As can be seen from the above code, when the page cache does not exist, a free memory page will be applied as the page cache and added by calling add_ to_ page_ cache_ The LRU function adds it to the page cache and LRU queue of the file. Let's look at add_ to_ page_ cache_ Implementation of LRU function:

int add_to_page_cache_lru(struct page *page, struct address_space *mapping,
                           pgoff_t offset, gfp_t gfp_mask)
{
    // 1. Add page cache to file page cache
    int ret = add_to_page_cache(page, mapping, offset, gfp_mask);
    if (ret == 0)
        lru_cache_add(page); // 2. Add page cache to LRU In queue
    return ret;
}

 

add_to_page_cache_lru function mainly completes two tasks:

  • By calling add_ to_ page_ The cache function adds the page cache to the file page cache, that is, to address_ Page of space structure_ In the tree field.
  • By calling LRU_ cache_ The add function adds the page cache to the LRU queue. The LRU queue is used to clean up the page cache when the system memory is insufficient.

 

PS: I remember a memory problem:

When Linux was first introduced, i386 4G process space was typically divided into 3G user + 1G kernel, which is said in textbooks. According to the previous linear method, 1g kernel space can only map 1g physical address space, which is too restrictive for the kernel. Therefore, the compromise solution is that the Linux kernel only linearly maps the first 896 MB of 1G kernel space according to the above method, and the remaining 128 MB kernel space adopts the way of dynamic mapping [1], that is, on-demand mapping. In this way, there is more access space in the kernel state. In the 64 bit era, the kernel space is greatly increased, and this limitation is gone. The kernel space can be completely linearly mapped. However, for the sake of [1], dynamic mapping is still retained.
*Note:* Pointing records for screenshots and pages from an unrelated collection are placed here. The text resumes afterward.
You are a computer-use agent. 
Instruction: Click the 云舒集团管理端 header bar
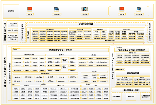point(86,24)
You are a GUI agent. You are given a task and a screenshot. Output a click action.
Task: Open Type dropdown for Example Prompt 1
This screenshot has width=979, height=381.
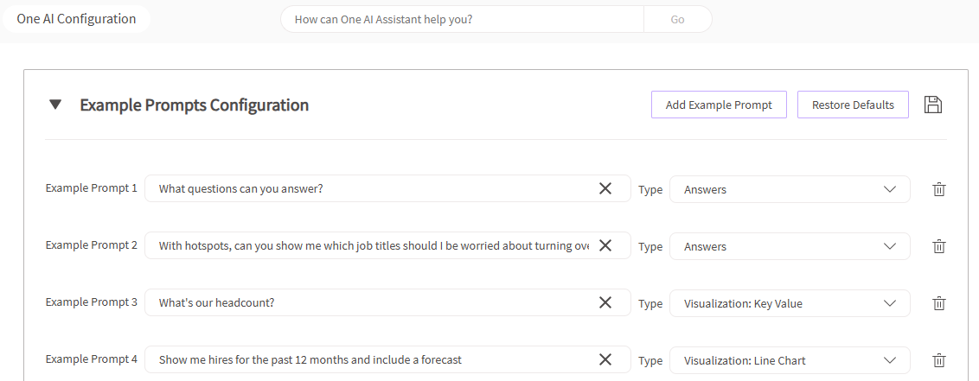tap(789, 189)
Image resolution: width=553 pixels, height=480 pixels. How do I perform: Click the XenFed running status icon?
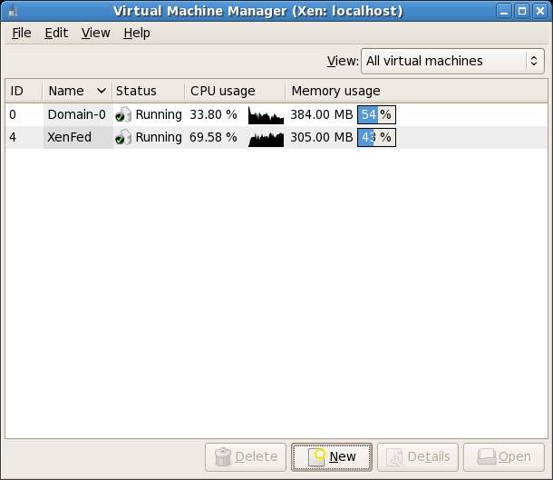(123, 138)
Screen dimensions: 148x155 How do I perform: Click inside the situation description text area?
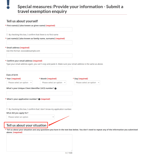point(39,143)
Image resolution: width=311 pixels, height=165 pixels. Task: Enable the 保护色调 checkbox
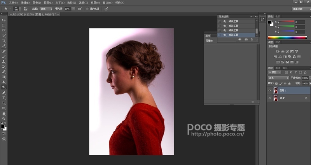87,9
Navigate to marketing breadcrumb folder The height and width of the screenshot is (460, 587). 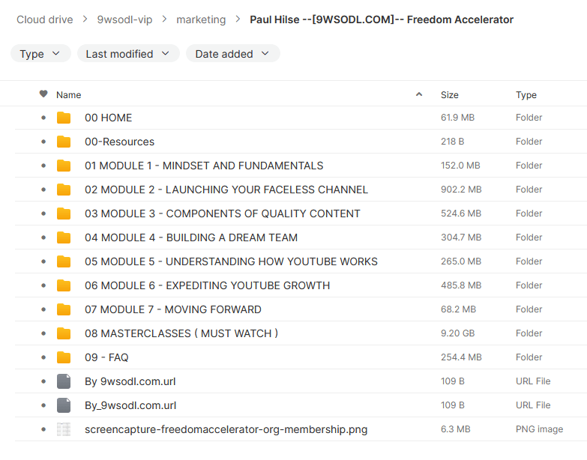pyautogui.click(x=201, y=19)
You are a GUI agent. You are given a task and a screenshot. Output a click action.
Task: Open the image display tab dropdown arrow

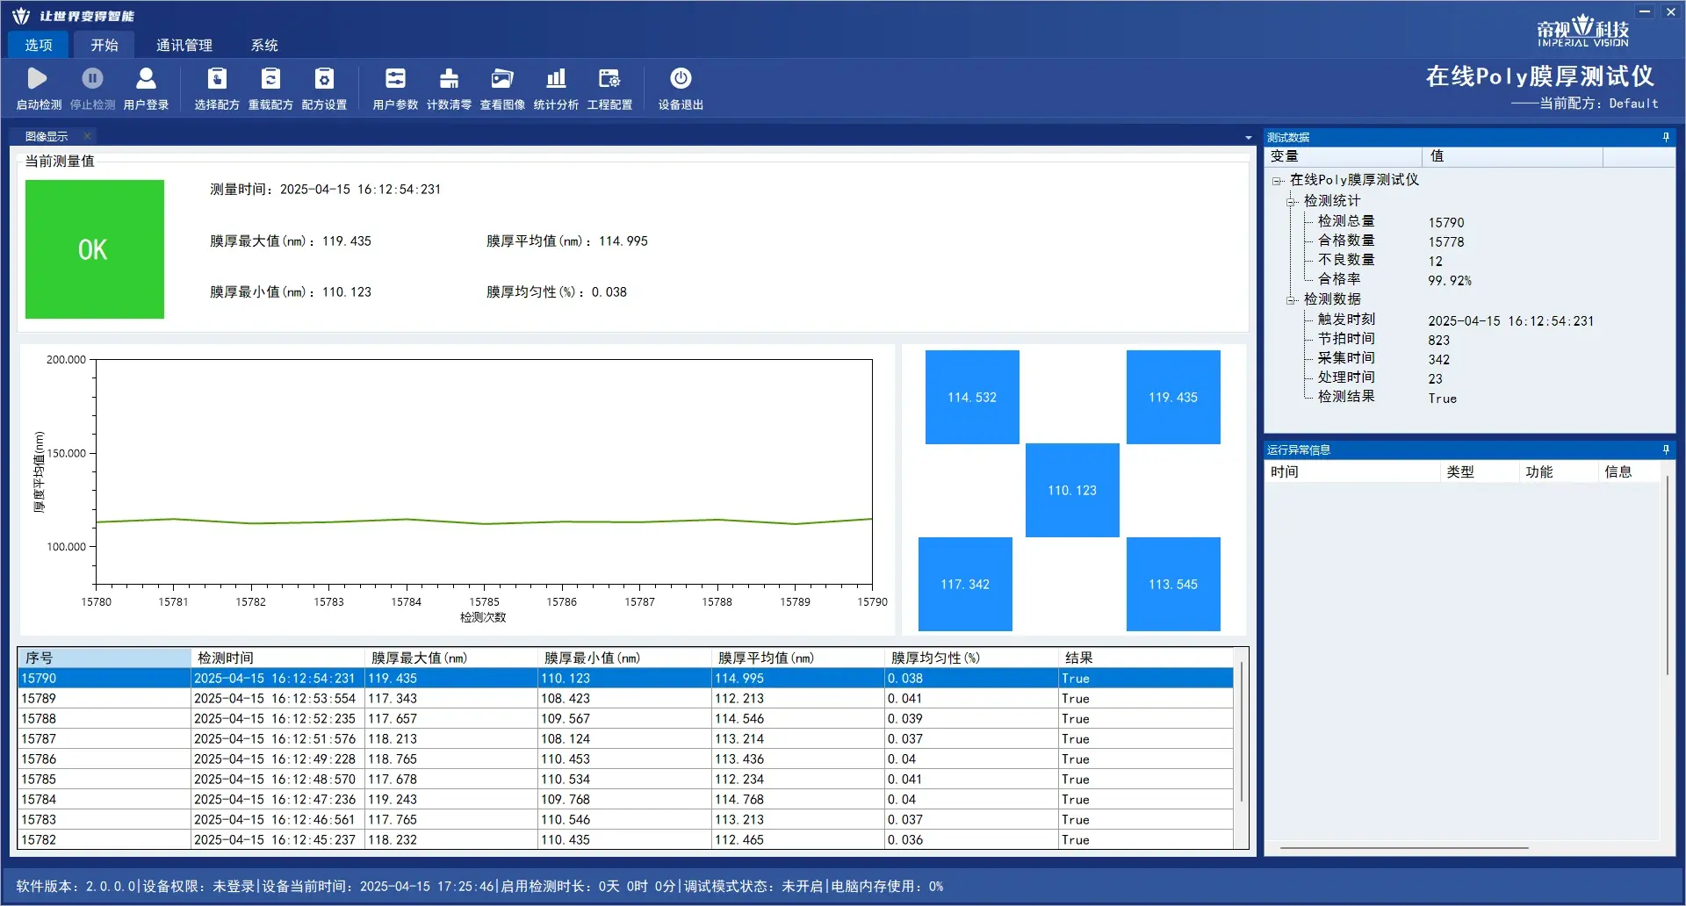pyautogui.click(x=1248, y=138)
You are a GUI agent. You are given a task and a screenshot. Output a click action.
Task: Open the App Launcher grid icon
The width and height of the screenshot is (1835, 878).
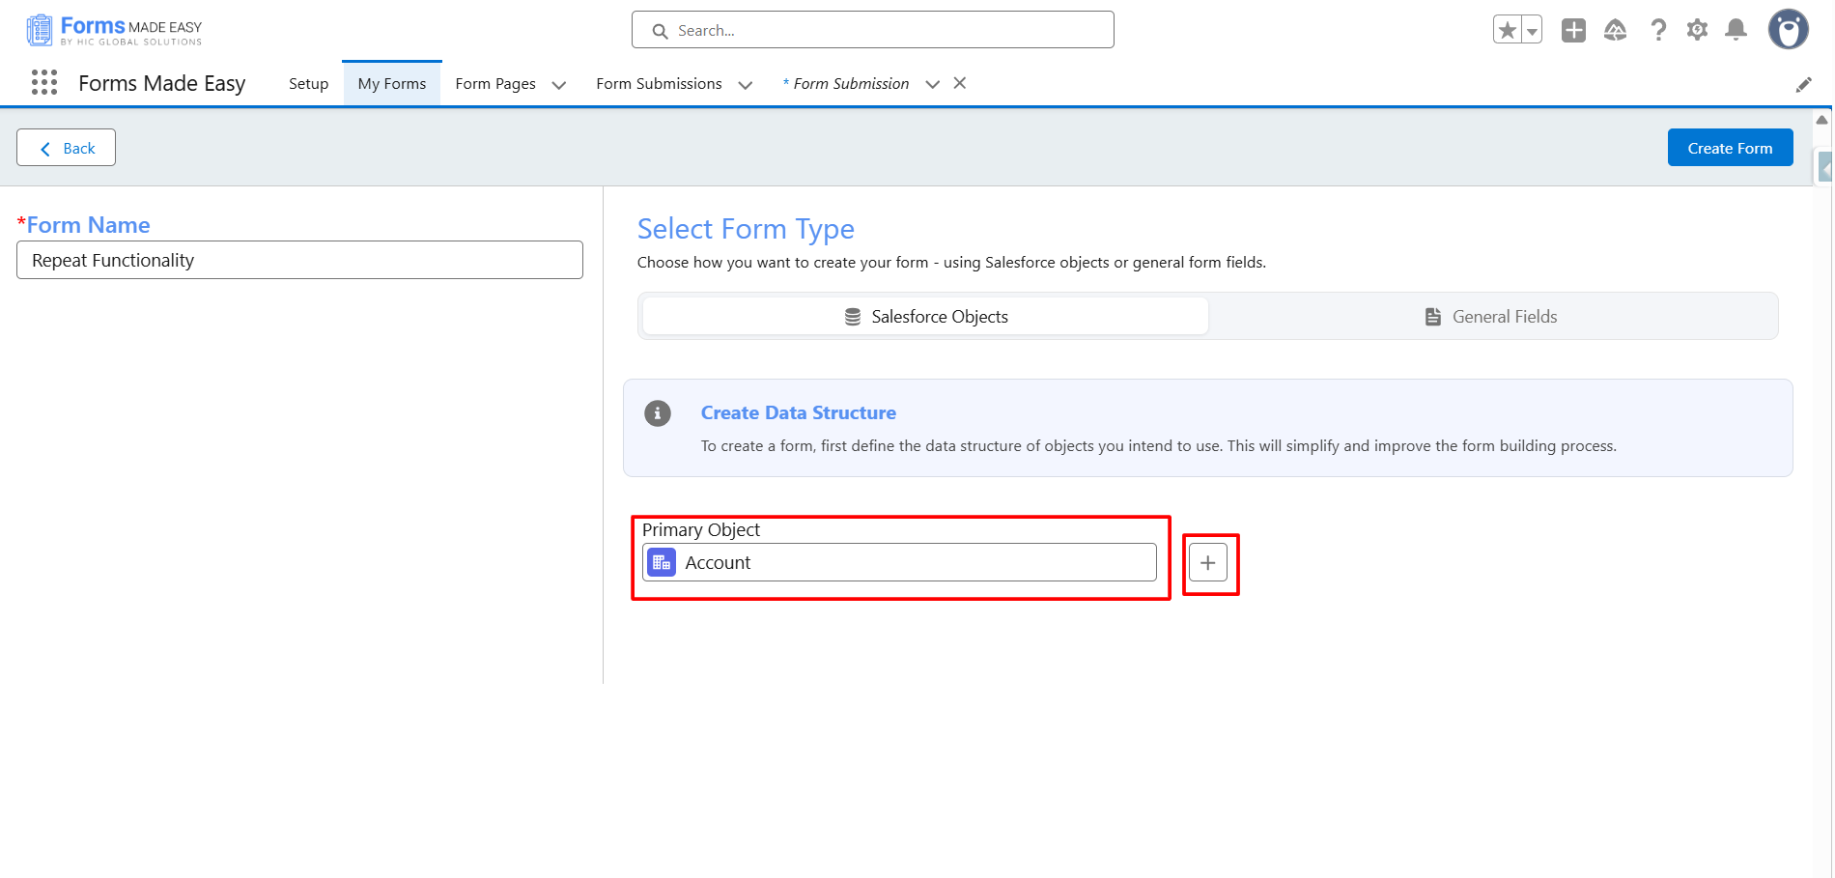pyautogui.click(x=44, y=83)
Dynamic mapping is not complete so that the kernel space can access more physical memory. There is another important reason: when the kernel needs continuous multi page space, if the kernel space is fully linear mapping, the kernel space may be fragmented and can not meet the needs of so many continuous page allocation. Based on this, part of the kernel space must also be nonlinear mapping. Therefore, on this fragmented physical address space, the page table is used to construct a continuous virtual address space, which is the so-called vmalloc space.